* **Problem to solve**:
Print the records below word for word, keeping their lines unchanged, and leave out the pictures.
##### Records for the task
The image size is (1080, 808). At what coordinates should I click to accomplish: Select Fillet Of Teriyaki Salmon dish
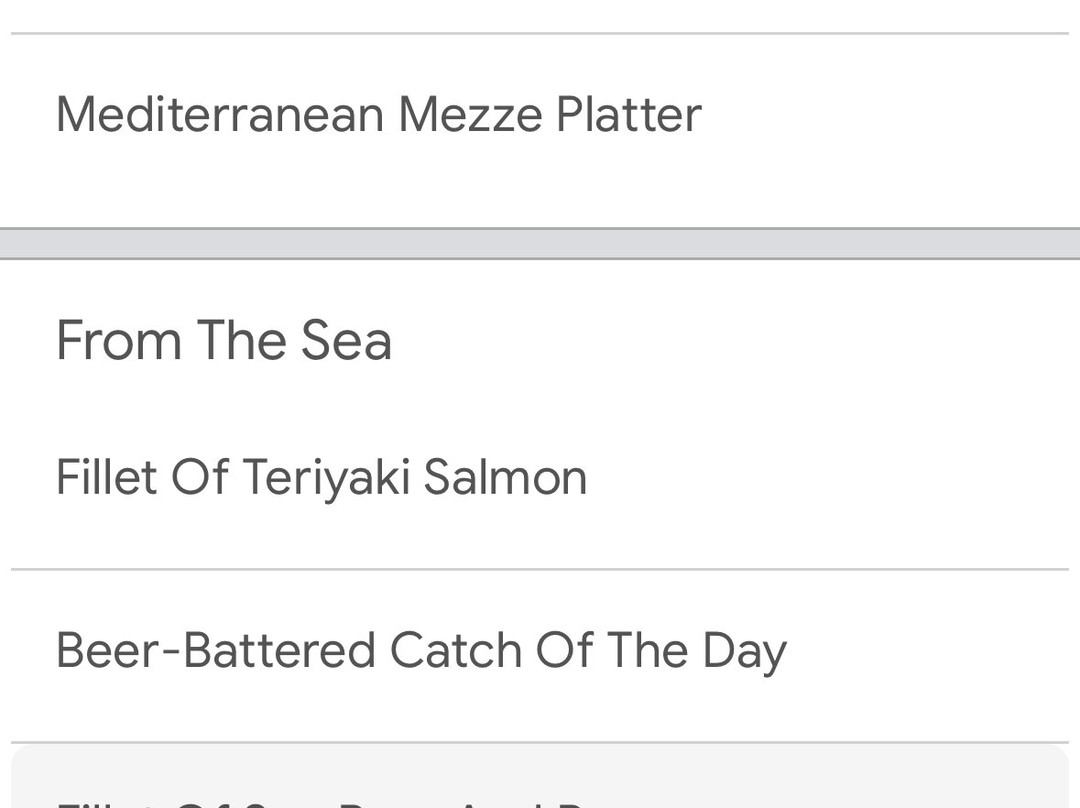point(321,476)
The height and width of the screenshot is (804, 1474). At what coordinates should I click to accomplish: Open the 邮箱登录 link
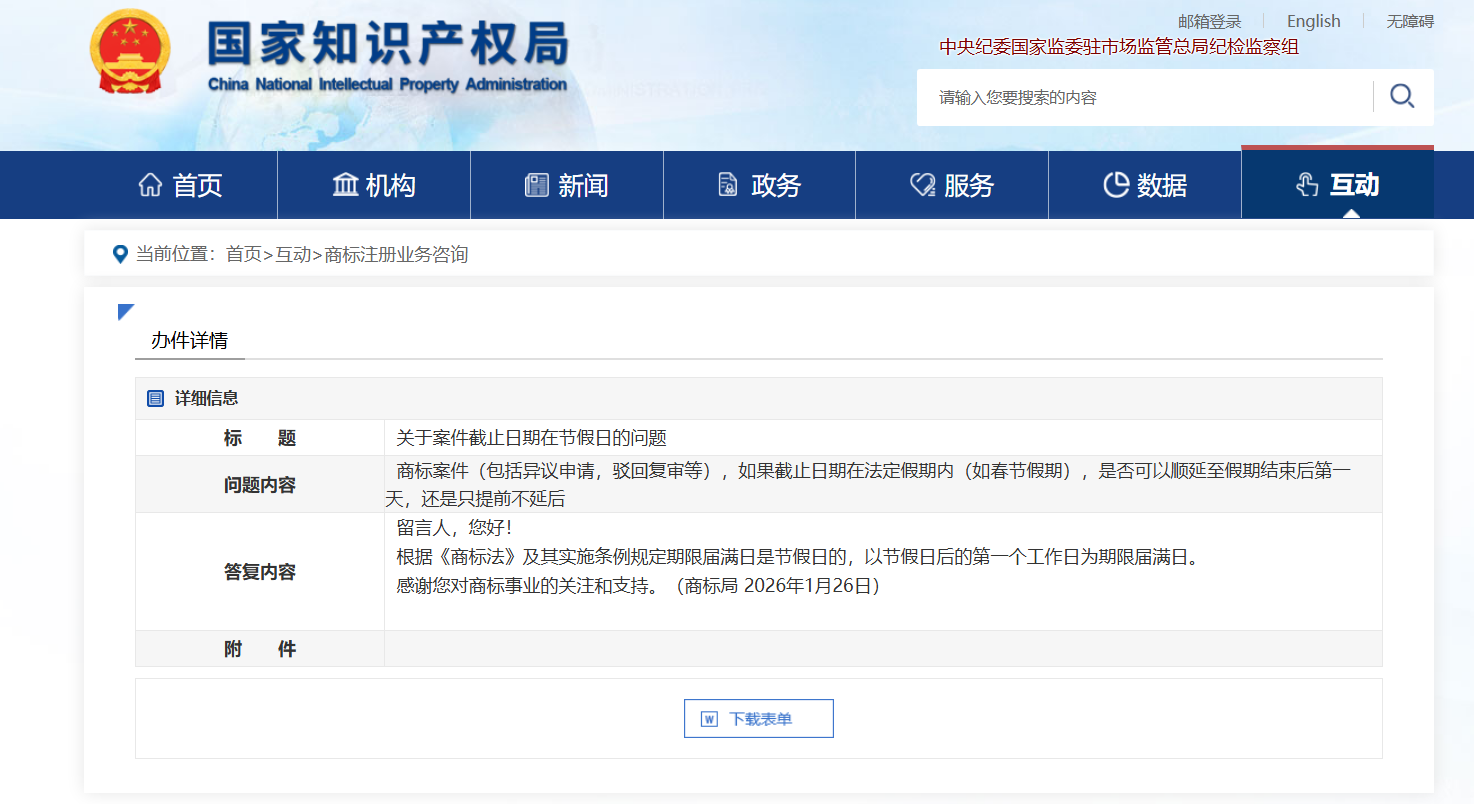1209,21
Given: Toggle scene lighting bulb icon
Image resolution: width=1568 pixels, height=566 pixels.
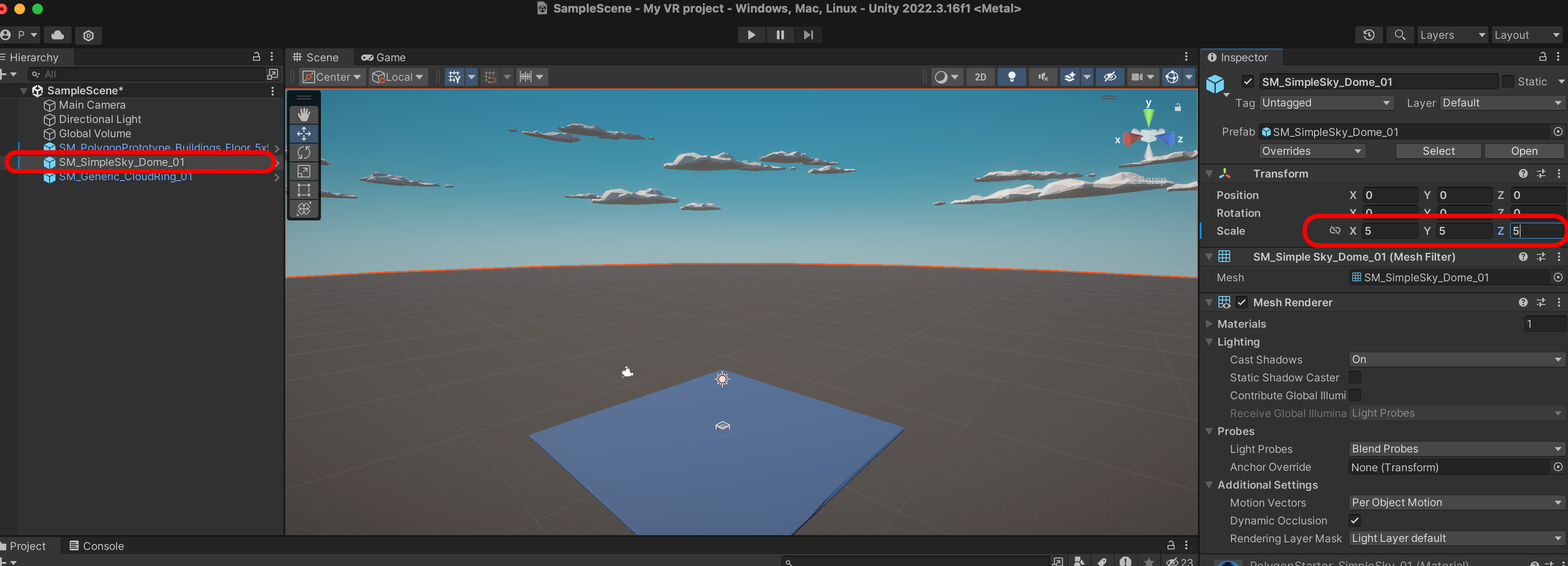Looking at the screenshot, I should click(1012, 77).
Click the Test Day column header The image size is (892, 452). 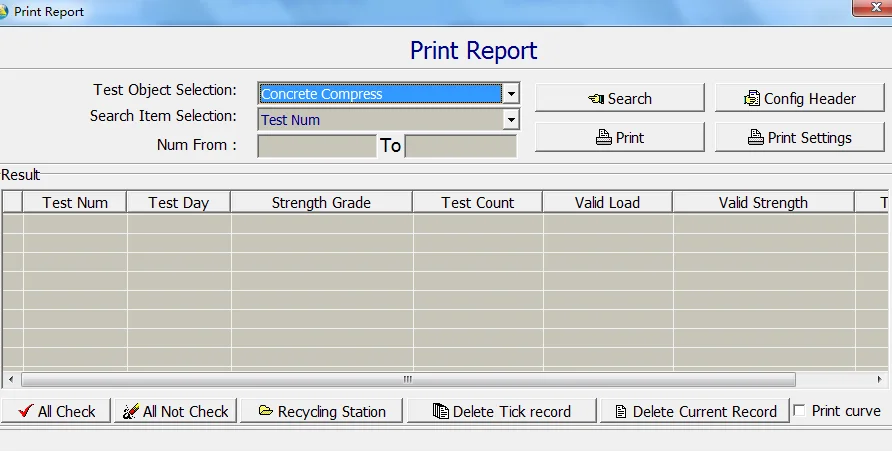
##########
* **Result for this task**:
The image size is (1080, 808). At what coordinates should I click to accomplish: Select Fillet Of Teriyaki Salmon dish
point(321,476)
The height and width of the screenshot is (804, 1474). At what coordinates should I click to accomplish: Open the 邮箱登录 link
1209,21
Given: Toggle scene lighting bulb icon
Image resolution: width=1568 pixels, height=566 pixels.
Looking at the screenshot, I should click(1012, 77).
Click the Test Day column header The image size is (892, 452). 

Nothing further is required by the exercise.